>>>

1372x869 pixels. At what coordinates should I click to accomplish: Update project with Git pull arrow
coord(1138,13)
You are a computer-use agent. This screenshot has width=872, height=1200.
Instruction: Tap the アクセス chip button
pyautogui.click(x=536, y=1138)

<<<
>>>

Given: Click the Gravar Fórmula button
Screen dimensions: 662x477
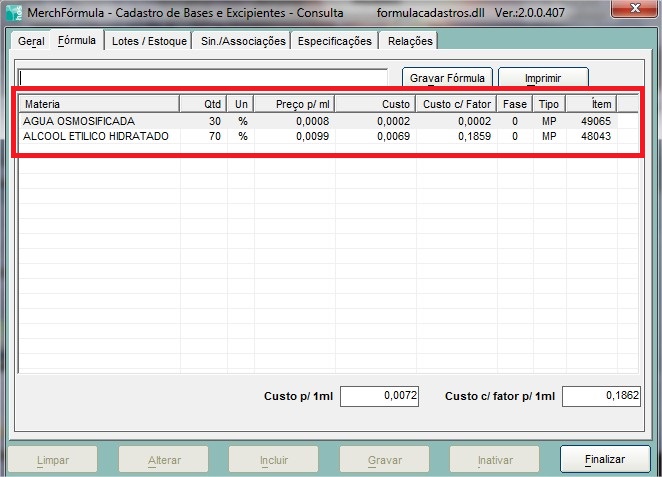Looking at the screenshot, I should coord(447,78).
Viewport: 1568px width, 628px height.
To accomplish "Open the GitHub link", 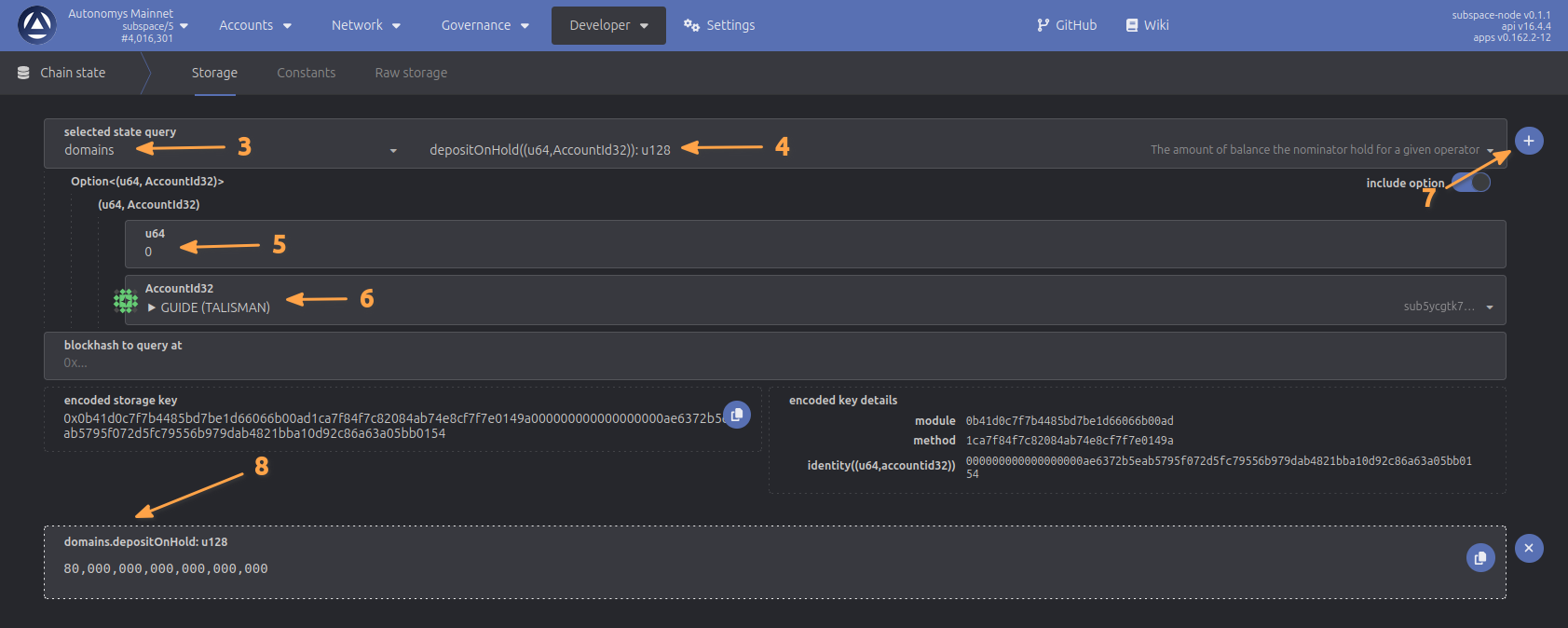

<<<
>>>

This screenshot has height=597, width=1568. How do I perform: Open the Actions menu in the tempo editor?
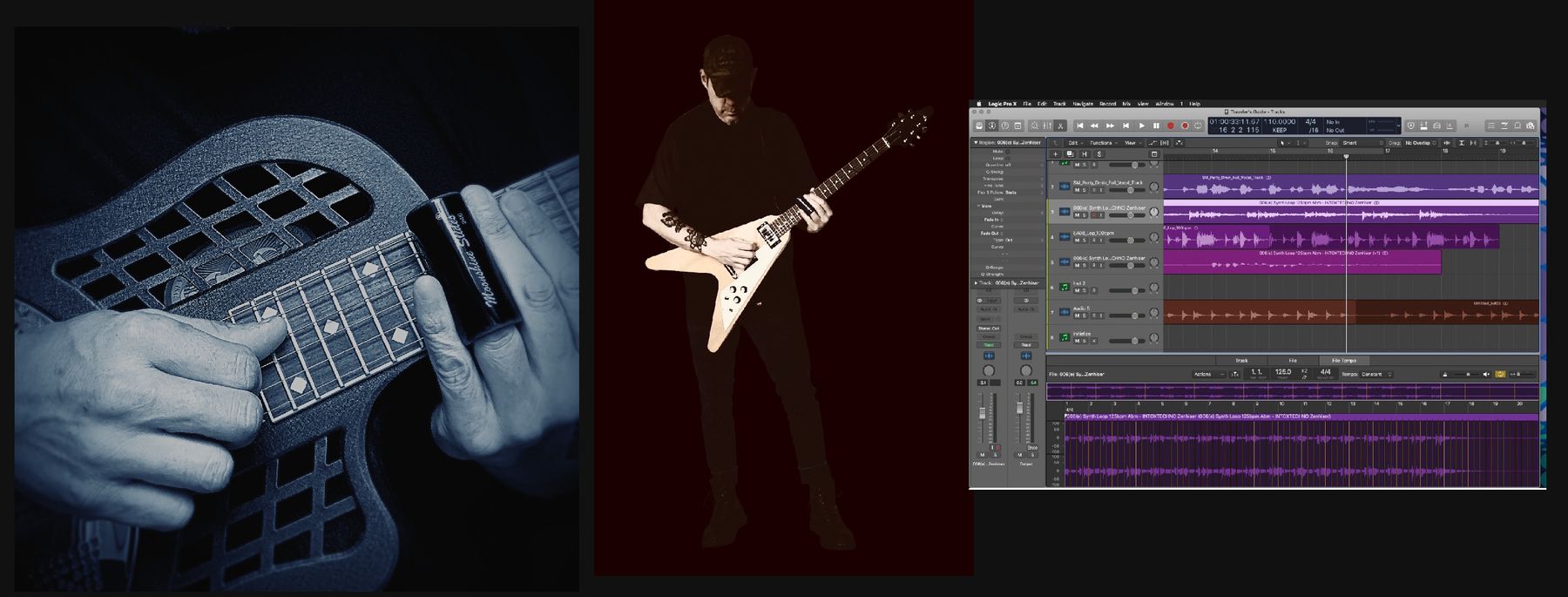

<<<

_Exercise_: If a line in the records above includes the string "width", copy it.

_Solution for this exercise_:
You are a computer-use agent. This screenshot has width=872, height=1200.
Viewport: 1568px width, 628px height.
This screenshot has height=597, width=1568. How do I perform: Open the Actions menu in the tempo editor?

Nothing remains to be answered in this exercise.